= Ippolit Shpazhinsky =

Ippolit Vasilievich Shpazhinsky (Ипполит Васильевич Шпажинский; – ) was a Russian playwright and poet. He is best known for his play The Enchantress (Чародейка), which Pyotr Ilyich Tchaikovsky adapted as his opera of the same name.

==Biography==
Ippolit Shpazhinsky was born in Voronezh in 1848. He received a military education, and served for some years in an uhlan regiment. He resigned his commission to devote himself to writing plays. His first drama appeared in 1876, and he went on to write tragedies, psychological and historical dramas, comedies, and individual scenes. Many of these were staged at the state theatres in Saint Petersburg and Moscow, as well as in the major provincial theatres.

The Russian Theatre in Riga, the oldest Russian theatre outside Russia, opened on 2 October 1883, with the premiere of Shpazhinsky's play The General's Wife (Майорша, 1878).

That year, Shpazhinsky had provided a libretto for Vladimir Kashperov for his opera Taras Bulba. This was premiered at the Bolshoi Theatre in May 1887, but it was dropped from the repertoire after only four performances.

The Enchantress was first produced in 1884 at the Maly Theatre in Moscow, and it had seen more performances than any other play being staged in Moscow or St Petersburg. The actresses Maria Yermolova and Maria Savina were prominent in the title role. Savina in particular was dubbed "The Enchantress of the Russian Stage", after her appearances in the play.
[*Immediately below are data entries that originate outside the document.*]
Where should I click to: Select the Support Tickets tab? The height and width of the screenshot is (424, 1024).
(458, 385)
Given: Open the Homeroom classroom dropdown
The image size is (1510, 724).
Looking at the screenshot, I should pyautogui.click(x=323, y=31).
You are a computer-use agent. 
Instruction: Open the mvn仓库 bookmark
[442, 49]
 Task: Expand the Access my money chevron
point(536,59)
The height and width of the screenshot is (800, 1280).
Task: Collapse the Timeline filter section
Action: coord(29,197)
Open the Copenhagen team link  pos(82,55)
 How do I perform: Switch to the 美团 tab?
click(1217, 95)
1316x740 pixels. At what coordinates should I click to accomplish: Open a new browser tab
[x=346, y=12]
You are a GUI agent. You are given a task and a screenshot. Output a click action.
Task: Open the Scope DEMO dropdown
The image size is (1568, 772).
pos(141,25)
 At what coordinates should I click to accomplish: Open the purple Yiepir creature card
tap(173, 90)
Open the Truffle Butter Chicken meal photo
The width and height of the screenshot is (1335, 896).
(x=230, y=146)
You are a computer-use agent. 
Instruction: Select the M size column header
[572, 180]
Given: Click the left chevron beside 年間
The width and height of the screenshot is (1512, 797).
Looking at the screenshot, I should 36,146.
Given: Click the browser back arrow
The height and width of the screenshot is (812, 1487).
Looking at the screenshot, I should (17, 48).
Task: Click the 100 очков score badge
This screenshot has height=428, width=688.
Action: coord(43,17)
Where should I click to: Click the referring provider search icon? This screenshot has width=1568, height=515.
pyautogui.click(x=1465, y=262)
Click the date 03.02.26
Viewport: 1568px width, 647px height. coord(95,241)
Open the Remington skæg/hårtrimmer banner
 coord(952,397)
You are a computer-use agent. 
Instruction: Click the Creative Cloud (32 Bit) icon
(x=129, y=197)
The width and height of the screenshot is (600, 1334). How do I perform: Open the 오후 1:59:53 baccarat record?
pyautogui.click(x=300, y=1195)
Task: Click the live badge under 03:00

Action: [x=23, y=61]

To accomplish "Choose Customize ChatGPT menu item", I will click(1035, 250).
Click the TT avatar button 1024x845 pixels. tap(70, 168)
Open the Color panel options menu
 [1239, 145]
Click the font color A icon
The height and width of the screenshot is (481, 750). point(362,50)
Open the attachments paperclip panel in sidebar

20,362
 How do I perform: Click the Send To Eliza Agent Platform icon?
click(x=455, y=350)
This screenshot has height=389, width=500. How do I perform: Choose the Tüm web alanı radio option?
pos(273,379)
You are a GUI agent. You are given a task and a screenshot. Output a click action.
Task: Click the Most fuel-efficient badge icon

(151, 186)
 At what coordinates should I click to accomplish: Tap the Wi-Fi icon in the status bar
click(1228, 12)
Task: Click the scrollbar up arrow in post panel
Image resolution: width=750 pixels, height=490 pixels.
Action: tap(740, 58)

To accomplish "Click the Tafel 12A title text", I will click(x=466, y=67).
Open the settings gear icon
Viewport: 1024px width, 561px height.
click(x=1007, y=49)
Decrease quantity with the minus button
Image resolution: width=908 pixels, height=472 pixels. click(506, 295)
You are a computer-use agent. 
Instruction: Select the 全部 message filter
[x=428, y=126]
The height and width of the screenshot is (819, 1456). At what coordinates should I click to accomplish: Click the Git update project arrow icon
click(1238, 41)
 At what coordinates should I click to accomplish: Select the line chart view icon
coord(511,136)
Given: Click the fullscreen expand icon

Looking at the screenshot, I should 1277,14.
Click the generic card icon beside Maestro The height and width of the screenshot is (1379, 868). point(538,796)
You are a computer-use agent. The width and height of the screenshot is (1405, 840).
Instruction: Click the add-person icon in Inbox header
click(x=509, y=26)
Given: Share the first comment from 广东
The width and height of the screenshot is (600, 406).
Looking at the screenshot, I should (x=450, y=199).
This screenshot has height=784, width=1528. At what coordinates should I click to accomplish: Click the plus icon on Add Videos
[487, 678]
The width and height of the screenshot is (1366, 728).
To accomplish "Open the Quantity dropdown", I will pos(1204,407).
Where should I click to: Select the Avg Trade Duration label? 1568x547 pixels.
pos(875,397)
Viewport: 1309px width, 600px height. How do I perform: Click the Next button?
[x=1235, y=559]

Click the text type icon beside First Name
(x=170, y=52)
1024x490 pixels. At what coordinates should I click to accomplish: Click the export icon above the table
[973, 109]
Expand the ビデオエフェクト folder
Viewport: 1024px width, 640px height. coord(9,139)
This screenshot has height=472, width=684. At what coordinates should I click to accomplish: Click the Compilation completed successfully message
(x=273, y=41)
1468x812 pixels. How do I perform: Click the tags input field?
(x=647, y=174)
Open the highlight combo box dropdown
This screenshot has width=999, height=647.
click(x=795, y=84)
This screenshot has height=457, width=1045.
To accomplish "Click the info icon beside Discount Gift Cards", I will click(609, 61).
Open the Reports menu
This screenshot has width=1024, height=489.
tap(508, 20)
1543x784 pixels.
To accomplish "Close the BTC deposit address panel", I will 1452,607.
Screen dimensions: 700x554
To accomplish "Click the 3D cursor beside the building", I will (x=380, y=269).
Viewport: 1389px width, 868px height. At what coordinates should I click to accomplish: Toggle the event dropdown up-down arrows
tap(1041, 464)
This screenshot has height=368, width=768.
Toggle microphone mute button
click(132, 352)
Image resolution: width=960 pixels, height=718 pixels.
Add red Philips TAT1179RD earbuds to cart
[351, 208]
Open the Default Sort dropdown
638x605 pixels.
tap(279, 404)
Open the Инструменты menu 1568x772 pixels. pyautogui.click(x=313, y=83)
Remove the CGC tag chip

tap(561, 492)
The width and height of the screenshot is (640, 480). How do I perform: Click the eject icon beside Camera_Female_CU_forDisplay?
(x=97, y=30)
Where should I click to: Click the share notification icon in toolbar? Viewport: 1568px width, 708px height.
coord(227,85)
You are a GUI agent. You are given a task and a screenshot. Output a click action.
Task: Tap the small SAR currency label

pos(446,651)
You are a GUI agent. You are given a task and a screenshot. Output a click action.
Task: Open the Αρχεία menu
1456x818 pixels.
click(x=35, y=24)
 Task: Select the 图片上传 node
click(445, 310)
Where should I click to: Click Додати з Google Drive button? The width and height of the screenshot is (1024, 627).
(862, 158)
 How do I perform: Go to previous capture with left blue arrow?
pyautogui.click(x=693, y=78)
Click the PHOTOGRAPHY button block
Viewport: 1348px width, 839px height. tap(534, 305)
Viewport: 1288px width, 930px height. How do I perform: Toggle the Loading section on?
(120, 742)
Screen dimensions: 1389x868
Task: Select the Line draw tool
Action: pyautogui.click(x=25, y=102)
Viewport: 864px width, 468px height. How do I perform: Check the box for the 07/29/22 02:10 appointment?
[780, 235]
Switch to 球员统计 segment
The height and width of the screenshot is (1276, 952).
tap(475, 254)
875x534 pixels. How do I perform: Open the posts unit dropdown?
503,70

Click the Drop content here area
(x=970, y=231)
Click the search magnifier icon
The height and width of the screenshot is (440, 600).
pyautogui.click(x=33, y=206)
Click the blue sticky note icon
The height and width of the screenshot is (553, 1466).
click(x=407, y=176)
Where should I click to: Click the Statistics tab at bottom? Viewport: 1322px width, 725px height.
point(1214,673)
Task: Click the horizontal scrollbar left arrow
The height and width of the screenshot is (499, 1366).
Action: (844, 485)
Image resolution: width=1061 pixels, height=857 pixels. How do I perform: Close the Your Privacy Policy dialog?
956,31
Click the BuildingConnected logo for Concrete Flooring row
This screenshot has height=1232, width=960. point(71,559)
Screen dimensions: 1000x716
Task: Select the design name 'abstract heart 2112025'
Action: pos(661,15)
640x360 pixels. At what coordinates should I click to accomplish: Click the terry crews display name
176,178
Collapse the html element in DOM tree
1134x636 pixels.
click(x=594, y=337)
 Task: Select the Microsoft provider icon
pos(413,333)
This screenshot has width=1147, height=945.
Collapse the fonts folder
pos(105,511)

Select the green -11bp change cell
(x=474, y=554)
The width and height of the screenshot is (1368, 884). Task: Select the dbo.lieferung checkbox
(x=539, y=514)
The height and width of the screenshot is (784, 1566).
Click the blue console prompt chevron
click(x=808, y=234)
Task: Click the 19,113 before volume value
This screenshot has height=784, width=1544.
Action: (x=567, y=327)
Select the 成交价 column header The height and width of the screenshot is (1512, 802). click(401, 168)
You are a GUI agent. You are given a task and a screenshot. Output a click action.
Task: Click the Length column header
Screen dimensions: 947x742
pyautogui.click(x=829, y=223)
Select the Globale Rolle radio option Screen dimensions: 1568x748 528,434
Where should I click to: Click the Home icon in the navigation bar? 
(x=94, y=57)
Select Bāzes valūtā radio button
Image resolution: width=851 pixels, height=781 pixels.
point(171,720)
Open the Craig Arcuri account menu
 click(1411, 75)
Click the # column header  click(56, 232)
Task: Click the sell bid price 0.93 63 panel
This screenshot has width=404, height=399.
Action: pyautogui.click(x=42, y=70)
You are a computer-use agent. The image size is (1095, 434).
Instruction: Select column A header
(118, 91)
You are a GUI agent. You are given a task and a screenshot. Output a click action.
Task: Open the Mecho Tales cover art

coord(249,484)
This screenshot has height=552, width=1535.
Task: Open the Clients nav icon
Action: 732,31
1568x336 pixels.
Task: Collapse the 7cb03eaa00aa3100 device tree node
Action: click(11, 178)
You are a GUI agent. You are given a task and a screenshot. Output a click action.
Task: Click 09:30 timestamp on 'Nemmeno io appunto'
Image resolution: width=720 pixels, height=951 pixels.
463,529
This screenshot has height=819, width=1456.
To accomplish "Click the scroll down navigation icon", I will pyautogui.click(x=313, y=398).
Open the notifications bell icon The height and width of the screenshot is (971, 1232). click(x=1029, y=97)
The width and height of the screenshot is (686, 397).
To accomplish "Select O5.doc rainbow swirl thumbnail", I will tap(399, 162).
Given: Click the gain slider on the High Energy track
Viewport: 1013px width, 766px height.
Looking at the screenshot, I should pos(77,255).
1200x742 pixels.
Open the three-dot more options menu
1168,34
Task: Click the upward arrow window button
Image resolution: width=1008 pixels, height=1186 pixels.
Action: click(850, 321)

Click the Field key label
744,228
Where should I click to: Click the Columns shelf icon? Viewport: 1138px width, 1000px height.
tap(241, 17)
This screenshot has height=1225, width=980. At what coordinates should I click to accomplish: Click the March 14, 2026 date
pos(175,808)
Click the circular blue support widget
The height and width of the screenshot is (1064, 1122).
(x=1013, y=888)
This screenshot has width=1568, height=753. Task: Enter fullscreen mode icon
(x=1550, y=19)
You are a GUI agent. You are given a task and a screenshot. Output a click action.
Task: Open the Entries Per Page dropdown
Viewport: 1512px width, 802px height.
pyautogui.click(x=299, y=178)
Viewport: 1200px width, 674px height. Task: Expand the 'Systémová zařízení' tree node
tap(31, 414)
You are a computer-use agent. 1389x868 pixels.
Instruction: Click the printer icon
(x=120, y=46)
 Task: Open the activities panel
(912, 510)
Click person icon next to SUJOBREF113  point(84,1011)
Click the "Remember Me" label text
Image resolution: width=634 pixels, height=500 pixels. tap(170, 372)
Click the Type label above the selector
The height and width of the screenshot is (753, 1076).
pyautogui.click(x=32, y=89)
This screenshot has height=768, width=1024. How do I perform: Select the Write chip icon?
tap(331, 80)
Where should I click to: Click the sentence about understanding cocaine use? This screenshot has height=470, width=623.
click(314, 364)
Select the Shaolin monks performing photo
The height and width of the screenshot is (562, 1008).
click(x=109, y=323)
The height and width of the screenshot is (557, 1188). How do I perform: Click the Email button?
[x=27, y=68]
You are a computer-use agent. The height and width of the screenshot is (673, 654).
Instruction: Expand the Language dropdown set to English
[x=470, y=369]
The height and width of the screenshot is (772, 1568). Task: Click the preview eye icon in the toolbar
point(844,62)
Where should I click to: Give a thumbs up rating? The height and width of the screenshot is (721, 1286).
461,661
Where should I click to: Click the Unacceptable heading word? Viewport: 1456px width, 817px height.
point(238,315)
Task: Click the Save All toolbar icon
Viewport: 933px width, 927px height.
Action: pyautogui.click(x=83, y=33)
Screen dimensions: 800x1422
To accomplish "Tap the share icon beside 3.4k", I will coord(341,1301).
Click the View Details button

Vera Komissarzhevskaya was also known for her appearances in his plays.

The dramatist Modest Ilyich Tchaikovsky admired The Enchantress and one scene in particular. He pointed it out to his brother, the composer Pyotr Ilyich Tchaikovsky, who proceeded to write a duet based on that scene. Pyotr saw the play in January 1885, after which he wrote to Shpazhinsky, asking him to convert the drama to an opera libretto. Shpazhinsky agreed, saying there was no composer with whom he would rather collaborate, and the two men met that month to discuss the project. In the event, the librettist's work on the project was slow and was further delayed by his divorce proceedings. When the libretto was finally completed in August, it was far too long and Tchaikovsky had to radically cut it. Even so, the opera The Enchantress was still the longest work he ever wrote. Shpazhinsky's play The Enchantress was translated into French, German and Czech, as was The General's Wife. In the meantime, Tchaikovsky had become friendly with Shpazhinsky's estranged wife Yuliya, who had been forced by her husband to move to Sevastopol with their children. She and Tchaikovsky exchanged many letters of mutual support.

In May 1887, Shpazhinsky had offered Tchaikovsky another of his libretti, The Bayadere, based on Goethe's ballad Der Gott und die Bajadere. He had considered making it available to the French-born Russian composer Anton Simon, but felt Tchaikovsky's music was of greater quality. Tchaikovsky gave this idea some consideration, but eventually rejected it.

Although The Enchantress received mediocre reviews at its November 1887 premiere, Tchaikovsky liked Shpazhinsky's style and he approached him for another libretto, this time based on Alexander Pushkin's historical novel The Captain's Daughter, which the writer started in the spring of 1888. The composer abandoned this plan before doing any work on it.

In 1890, Shpazhinsky became President of the Society of Russian Dramatists and Opera Composers.

In 1900, he offered Nikolai Rimsky-Korsakov the same libretto that Tchaikovsky had rejected in 1887, The Bayadere, only to have it rejected again.

Other works by Shpazhinsky include:
- Вопрос жизни (The Question of Life)
- Княжна Тараканова (Princess Tarakanova; 1904, based on the character of Princess Tarakanoff)
- Лакомый кусочек
- Упрёки прошлого
- Лёгкие средства (1879)
- Фофан (1880)
- Кручина (1882)
- Где любовь, там и напасть (1882)
- Княгиня Курагина (1887)
- В старые годы (1888)
- Жертва (1892)
- Тёмная сила (1895)
- В забытой усадьбе
- Дело житейское
- Прахом пошло
- Питомка
- Предел
- Ложь, да правды стоит
- Вольная волюшка
- Луч
- Простая история.

He won the Griboyedov Prize for Two Fates (Две судьбы, 1898).

He died in Moscow in 1917, aged 68.

His son Yuri was an artist whose works appeared in the Tretyakof Gallery. He also had two children out of wedlock, one of whom, Boris Raikov, became a professor of history.